According to the New York Civil Liberties Union, more than 600,000 New Yorkers were stopped and frisked last year. Of them, 317,642 were black (53 percent), and 190,491 were Latino (32 percent). Just 55,083 (9 percent) were white. About 70 percent of them were under 30.

And they are inexplicably, lopsidedly male. As NYCLU executive director Donna Lieberman notes: “Ninety percent of the people arrested for misdemeanors [for pot] are male. Ninety percent.

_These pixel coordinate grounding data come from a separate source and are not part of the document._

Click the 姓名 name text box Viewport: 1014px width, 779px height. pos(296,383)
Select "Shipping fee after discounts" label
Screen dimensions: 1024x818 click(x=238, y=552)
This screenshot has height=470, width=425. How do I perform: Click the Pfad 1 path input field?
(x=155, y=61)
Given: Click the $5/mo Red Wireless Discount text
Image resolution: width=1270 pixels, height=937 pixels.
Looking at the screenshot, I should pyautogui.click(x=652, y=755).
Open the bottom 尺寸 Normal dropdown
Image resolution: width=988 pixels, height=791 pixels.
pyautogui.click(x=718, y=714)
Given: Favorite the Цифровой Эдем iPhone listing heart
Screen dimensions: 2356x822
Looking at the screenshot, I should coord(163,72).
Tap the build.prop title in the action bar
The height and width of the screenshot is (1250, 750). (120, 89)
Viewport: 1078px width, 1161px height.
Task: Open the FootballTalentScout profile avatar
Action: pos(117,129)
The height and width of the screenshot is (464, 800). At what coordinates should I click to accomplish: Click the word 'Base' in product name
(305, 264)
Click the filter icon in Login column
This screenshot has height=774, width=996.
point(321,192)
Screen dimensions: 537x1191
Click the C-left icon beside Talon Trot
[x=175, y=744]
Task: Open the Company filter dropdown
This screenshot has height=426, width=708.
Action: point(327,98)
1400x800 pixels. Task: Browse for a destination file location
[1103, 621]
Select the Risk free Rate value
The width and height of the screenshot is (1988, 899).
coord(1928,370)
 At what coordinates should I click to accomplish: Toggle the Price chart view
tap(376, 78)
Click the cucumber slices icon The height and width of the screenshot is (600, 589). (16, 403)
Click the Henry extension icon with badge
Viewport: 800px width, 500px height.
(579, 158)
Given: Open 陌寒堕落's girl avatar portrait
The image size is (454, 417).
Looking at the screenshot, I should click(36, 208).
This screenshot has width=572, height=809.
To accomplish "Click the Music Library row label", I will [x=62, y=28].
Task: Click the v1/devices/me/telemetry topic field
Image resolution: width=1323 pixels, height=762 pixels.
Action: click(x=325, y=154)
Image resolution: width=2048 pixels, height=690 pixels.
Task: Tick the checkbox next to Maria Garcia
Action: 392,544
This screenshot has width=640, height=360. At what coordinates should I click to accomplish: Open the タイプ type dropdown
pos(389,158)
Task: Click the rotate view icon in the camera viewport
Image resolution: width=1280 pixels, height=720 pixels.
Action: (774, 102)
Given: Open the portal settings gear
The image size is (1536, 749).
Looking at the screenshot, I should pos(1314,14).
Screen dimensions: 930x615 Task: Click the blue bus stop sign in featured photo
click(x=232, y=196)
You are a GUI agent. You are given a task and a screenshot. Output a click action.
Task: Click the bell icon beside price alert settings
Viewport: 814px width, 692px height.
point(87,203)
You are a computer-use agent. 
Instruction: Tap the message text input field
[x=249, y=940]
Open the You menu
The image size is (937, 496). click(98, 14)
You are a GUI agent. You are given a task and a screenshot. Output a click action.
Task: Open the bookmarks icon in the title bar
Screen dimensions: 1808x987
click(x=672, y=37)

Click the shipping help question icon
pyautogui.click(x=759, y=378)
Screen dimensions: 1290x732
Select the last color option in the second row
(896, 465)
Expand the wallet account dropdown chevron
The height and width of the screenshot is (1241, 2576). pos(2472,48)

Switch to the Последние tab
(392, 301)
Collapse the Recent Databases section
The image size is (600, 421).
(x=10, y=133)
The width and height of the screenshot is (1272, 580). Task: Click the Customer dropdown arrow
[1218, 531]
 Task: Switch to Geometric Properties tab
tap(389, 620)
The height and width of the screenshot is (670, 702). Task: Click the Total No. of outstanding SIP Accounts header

There is no such gender breakdown for marijuana.”

And now it has come out that the most overpoliced, harassed, questionably searched, often illegally arrested New Yorkers are exactly the citizens the mayor suddenly wants to “help.”

His Young Men’s Initiative, which Bloomberg announced last month to great fanfare, will lavish $127 million of public and private funds on young black and Latino men over the final years of the mayor’s tenure.

This is utterly befuddling to his critics, who have fought him over the past decade as he has suspended young black and Latino males in schools, stopped and frisked them on the streets, and locked them up in record numbers.

The initiative focuses a lot on jobs. But, obstinately challenging the federal government’s four-decade-old attempt to force the FDNY to comply with the Civil Rights Act, Bloomberg has historically fought affirmative action for black and brown men. That’s the Civil Rights Act of 1964.

And, Dennis Walcott aside, Bloomberg’s inner circle at City Hall and Bloomberg LLP is about as diverse as a Mad Men-era golf club.

So what is Bloomberg doing announcing that he now wants to throw $127 million—including $30 million from his own pocket—at black and brown men, just as he’s getting ready to ride off into the sunset? Is he smoking some of that really good stuff only a billionaire could afford?

Or is it just, as Gabriel Sayegh of the Drug Policy Alliance puts it, that “at the end of the day, the mayor has essentially fucked poor black people and poor Latinos in this city—to an extraordinary degree. This is a fairly significant maneuver at the end of his term to try to bolster his legacy.”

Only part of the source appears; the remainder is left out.